EXERCISE PROMPT -
Give back exactly the lines of the entries below from the line with "The height and width of the screenshot is (820, 1456)." to the line with "The width and height of the screenshot is (1501, 812).", inclusive, and only those.

*** SOURCE INFORMATION ***

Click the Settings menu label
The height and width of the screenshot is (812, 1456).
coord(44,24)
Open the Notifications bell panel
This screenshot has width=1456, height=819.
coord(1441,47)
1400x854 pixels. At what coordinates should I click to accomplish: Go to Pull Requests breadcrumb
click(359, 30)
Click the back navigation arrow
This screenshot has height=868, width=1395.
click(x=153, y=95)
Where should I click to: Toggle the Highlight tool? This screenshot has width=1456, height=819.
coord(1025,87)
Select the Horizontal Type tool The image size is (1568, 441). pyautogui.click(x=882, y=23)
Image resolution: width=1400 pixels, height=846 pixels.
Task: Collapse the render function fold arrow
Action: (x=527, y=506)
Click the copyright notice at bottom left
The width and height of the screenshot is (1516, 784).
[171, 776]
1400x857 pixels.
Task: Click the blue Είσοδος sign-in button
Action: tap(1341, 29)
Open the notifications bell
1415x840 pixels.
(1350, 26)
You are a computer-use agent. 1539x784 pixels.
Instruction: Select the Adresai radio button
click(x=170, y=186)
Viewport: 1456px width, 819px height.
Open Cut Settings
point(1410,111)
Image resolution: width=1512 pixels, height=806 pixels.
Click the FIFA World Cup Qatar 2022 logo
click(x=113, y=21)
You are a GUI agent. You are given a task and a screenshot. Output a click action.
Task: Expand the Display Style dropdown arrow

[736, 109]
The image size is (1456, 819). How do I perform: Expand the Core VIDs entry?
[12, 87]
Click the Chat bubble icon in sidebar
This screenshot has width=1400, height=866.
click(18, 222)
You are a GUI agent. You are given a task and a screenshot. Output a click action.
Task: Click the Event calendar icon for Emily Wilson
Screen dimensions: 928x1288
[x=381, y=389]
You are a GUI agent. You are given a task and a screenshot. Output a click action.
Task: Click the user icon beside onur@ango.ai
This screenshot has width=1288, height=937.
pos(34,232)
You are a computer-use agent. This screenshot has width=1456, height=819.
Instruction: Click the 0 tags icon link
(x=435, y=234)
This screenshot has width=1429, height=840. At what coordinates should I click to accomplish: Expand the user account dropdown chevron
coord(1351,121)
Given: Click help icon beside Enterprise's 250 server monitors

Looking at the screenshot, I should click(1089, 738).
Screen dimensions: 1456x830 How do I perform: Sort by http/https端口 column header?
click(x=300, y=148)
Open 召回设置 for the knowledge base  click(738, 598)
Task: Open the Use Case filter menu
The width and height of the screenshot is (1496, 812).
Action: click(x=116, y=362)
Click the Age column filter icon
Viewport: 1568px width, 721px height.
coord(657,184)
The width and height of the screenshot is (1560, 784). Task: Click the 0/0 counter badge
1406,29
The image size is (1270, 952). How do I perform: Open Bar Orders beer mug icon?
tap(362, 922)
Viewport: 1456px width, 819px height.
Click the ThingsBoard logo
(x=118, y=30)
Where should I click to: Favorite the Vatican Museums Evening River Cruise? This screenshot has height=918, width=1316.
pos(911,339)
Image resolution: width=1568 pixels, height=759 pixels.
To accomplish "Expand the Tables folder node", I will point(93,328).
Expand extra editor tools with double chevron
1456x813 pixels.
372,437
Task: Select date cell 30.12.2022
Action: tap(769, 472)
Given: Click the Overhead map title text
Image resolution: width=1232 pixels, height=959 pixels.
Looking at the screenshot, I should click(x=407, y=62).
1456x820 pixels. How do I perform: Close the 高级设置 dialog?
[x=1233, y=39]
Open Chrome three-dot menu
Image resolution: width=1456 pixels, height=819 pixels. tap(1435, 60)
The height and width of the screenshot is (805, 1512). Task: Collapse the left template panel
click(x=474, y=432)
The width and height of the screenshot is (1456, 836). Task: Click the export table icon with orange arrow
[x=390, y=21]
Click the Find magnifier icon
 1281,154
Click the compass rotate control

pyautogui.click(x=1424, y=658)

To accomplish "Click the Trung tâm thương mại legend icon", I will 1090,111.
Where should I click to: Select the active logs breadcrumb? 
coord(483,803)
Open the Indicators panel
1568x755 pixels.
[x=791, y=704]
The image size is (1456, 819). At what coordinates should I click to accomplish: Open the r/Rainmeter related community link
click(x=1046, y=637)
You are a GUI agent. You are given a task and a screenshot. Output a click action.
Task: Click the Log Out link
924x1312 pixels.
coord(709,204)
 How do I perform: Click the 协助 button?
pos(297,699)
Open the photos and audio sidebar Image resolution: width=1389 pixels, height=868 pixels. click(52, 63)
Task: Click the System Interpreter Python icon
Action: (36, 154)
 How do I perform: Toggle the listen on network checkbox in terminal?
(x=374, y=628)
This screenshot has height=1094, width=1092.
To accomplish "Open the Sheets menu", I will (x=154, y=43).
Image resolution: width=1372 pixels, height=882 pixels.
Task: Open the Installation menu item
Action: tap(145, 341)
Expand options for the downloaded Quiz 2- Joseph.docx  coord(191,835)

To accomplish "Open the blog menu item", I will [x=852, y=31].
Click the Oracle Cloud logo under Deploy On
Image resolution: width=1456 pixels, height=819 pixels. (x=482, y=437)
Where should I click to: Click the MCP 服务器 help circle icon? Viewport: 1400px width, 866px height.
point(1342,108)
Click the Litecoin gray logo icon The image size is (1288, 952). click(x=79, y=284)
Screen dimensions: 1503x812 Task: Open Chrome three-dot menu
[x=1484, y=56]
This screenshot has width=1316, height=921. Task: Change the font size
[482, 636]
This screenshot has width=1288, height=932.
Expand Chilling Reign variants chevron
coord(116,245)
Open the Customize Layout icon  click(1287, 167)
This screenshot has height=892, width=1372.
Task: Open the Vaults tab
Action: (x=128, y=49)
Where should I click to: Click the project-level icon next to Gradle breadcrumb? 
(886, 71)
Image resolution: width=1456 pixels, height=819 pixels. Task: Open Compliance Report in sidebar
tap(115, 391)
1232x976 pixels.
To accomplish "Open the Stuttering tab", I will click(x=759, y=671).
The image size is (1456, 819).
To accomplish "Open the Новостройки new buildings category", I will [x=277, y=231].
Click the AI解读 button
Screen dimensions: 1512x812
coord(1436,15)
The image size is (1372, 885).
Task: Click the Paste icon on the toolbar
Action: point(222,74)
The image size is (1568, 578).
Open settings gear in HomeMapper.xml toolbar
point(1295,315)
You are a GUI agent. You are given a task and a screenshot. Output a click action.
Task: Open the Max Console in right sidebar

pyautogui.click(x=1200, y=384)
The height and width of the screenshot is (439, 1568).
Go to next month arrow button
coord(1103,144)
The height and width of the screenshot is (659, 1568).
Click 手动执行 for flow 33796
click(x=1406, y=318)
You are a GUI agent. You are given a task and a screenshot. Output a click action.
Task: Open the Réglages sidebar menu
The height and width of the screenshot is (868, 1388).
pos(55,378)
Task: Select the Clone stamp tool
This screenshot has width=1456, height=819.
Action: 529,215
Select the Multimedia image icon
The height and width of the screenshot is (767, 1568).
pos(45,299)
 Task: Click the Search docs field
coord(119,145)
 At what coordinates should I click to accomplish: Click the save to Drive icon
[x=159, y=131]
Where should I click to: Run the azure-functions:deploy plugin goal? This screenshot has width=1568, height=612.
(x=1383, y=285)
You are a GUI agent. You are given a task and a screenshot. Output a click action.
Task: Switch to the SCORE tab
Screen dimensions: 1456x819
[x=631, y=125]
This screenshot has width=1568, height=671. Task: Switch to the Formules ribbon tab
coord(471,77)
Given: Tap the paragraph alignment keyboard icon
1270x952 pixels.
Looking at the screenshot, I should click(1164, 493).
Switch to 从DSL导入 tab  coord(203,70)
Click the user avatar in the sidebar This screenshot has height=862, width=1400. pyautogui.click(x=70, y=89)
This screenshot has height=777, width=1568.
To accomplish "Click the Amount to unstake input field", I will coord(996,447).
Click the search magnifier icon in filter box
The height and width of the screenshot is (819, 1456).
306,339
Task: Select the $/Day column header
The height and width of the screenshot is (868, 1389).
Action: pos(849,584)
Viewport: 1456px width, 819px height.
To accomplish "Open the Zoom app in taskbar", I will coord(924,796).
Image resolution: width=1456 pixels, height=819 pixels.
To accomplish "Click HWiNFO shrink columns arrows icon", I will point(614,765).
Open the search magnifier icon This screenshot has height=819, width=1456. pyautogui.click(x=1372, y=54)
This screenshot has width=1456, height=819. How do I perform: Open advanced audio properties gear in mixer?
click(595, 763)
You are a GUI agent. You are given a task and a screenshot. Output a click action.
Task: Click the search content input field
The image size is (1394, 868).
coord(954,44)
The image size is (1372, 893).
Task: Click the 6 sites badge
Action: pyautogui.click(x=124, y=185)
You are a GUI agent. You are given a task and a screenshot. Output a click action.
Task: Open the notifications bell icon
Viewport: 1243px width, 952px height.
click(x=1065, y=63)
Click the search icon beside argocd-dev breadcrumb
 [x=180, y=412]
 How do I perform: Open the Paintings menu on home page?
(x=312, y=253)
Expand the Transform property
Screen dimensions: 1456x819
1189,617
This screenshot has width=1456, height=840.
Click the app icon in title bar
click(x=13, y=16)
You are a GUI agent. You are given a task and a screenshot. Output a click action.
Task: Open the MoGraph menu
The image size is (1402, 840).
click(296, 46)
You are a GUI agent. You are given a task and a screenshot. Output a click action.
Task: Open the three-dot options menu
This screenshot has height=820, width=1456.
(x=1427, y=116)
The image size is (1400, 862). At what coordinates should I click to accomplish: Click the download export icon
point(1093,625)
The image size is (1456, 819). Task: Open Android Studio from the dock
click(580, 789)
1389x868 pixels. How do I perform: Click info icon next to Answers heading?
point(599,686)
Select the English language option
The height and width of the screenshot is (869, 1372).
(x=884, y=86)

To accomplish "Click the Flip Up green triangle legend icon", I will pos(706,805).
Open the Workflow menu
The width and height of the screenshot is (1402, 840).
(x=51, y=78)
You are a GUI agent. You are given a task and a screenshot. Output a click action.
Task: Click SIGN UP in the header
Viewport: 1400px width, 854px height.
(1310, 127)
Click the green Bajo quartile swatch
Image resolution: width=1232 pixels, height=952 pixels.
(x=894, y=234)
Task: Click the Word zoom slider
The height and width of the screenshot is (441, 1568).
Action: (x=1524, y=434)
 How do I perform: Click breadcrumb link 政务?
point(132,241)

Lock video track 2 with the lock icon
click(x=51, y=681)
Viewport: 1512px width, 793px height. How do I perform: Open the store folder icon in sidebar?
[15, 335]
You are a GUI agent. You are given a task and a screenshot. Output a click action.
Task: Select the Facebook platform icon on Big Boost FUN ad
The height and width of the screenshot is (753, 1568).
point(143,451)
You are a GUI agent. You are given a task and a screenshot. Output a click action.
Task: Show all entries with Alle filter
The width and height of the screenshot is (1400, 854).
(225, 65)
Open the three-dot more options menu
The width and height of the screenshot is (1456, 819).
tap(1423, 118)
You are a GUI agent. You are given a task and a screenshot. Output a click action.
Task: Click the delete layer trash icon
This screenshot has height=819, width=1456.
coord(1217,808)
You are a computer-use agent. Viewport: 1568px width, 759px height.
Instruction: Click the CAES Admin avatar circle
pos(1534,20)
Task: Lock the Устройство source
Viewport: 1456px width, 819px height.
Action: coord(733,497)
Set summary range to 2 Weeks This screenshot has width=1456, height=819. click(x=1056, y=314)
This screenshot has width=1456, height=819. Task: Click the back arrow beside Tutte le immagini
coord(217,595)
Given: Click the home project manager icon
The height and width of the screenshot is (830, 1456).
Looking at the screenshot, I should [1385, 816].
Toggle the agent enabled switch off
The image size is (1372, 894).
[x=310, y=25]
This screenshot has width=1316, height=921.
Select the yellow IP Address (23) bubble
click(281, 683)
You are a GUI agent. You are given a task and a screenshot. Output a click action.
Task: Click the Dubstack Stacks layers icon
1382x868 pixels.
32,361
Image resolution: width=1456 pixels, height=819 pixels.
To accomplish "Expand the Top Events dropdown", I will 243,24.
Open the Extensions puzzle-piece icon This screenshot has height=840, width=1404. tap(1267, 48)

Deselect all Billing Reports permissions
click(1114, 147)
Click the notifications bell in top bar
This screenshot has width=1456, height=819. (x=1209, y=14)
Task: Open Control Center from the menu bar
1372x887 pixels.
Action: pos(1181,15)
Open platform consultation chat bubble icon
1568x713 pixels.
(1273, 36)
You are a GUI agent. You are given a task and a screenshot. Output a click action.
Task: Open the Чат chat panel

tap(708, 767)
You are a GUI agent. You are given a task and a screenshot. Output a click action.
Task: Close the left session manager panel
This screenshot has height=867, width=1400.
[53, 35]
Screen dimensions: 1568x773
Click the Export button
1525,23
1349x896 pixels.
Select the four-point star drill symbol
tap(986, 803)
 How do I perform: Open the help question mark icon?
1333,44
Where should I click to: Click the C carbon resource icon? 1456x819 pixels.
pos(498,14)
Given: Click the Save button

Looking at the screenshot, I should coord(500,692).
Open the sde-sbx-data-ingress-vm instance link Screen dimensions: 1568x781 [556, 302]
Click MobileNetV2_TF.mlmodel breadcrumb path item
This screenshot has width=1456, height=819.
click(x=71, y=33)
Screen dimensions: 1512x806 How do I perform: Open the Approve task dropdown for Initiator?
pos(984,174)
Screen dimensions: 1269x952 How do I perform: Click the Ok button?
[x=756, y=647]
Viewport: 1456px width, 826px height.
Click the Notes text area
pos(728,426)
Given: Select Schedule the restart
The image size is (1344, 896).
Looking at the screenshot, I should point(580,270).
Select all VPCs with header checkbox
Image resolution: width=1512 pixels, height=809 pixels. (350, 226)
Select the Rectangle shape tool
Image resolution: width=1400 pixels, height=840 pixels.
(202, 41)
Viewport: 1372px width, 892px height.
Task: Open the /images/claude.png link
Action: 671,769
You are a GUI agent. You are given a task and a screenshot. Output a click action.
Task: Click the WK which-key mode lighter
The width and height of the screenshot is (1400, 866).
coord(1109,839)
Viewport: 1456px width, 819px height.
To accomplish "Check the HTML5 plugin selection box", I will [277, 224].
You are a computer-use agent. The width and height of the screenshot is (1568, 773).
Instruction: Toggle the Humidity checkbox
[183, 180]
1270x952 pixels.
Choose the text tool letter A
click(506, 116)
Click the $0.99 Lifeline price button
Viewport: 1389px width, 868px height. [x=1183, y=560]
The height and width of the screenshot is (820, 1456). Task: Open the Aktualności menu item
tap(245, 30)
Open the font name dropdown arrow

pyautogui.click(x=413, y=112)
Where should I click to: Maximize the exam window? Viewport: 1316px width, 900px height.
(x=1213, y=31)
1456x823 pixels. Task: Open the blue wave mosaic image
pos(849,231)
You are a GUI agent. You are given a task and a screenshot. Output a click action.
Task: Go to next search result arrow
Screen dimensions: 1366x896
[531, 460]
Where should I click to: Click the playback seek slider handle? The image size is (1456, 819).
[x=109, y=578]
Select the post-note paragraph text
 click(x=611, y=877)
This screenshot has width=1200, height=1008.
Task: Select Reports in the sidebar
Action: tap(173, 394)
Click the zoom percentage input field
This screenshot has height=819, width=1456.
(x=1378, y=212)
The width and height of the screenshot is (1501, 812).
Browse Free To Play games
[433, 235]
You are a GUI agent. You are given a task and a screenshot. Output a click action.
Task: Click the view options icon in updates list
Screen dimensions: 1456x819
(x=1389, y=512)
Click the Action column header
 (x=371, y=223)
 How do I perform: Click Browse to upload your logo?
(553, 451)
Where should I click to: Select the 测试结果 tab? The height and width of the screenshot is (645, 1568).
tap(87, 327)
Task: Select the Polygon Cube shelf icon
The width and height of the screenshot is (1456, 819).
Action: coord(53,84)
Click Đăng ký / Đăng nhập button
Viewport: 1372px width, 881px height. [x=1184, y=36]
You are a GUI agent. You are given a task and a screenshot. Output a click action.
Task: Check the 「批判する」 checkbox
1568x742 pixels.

*** End of SOURCE INFORMATION ***

SOLUTION BELOW -
The height and width of the screenshot is (820, 1456). Task: Open the Aktualności menu item
tap(245, 30)
Open the font name dropdown arrow

pyautogui.click(x=413, y=112)
Where should I click to: Maximize the exam window? Viewport: 1316px width, 900px height.
(x=1213, y=31)
1456x823 pixels. Task: Open the blue wave mosaic image
pos(849,231)
You are a GUI agent. You are given a task and a screenshot. Output a click action.
Task: Go to next search result arrow
Screen dimensions: 1366x896
[531, 460]
Where should I click to: Click the playback seek slider handle? The image size is (1456, 819).
[x=109, y=578]
Select the post-note paragraph text
 click(x=611, y=877)
This screenshot has width=1200, height=1008.
Task: Select Reports in the sidebar
Action: tap(173, 394)
Click the zoom percentage input field
This screenshot has height=819, width=1456.
(x=1378, y=212)
The width and height of the screenshot is (1501, 812).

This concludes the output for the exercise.